▶ Task directions:
Return each line below holding the string "From".

Dataset entries:
========================================================================
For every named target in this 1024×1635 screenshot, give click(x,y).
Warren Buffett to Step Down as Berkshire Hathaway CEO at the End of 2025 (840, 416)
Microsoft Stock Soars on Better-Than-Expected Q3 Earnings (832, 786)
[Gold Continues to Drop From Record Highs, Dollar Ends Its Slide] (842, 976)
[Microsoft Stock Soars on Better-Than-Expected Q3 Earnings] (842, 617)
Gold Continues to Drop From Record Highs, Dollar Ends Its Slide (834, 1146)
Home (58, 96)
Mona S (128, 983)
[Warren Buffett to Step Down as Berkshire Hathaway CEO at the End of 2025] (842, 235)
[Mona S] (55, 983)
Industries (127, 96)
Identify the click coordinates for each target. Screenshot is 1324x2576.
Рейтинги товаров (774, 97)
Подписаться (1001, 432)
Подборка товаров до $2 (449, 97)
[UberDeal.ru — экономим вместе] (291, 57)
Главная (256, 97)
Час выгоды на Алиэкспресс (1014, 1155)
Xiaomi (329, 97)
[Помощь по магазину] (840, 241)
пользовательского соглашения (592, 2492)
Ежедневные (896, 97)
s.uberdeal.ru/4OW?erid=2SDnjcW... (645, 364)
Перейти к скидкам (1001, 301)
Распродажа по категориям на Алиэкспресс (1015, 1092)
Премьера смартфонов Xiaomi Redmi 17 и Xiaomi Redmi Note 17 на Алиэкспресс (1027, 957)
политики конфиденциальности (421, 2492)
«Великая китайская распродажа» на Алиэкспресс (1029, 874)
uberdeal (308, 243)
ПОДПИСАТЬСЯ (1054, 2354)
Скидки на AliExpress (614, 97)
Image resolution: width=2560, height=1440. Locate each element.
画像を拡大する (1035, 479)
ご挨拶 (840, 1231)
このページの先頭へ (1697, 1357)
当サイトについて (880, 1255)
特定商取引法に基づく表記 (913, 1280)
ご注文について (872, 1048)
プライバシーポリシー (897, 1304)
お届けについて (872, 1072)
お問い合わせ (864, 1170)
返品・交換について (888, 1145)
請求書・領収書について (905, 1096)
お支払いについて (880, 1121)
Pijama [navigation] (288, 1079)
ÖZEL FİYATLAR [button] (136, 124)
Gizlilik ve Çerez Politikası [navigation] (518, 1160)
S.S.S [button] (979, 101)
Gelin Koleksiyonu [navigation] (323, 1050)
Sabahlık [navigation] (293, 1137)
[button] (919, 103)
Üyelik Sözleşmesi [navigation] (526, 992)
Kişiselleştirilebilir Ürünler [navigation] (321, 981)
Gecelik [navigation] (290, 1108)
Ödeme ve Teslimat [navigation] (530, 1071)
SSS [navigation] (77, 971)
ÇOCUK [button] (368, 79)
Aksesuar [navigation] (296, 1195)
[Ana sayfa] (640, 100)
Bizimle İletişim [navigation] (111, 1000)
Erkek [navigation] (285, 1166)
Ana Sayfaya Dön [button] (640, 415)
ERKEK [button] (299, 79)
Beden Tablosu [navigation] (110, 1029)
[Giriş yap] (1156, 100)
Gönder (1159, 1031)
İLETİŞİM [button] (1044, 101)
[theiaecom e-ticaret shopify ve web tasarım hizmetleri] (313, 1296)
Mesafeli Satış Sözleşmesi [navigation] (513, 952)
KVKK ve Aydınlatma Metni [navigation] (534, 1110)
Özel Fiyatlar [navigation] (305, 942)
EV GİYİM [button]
========================================================================
▶ Reply to the task:
[Gold Continues to Drop From Record Highs, Dollar Ends Its Slide] (842, 976)
Gold Continues to Drop From Record Highs, Dollar Ends Its Slide (834, 1146)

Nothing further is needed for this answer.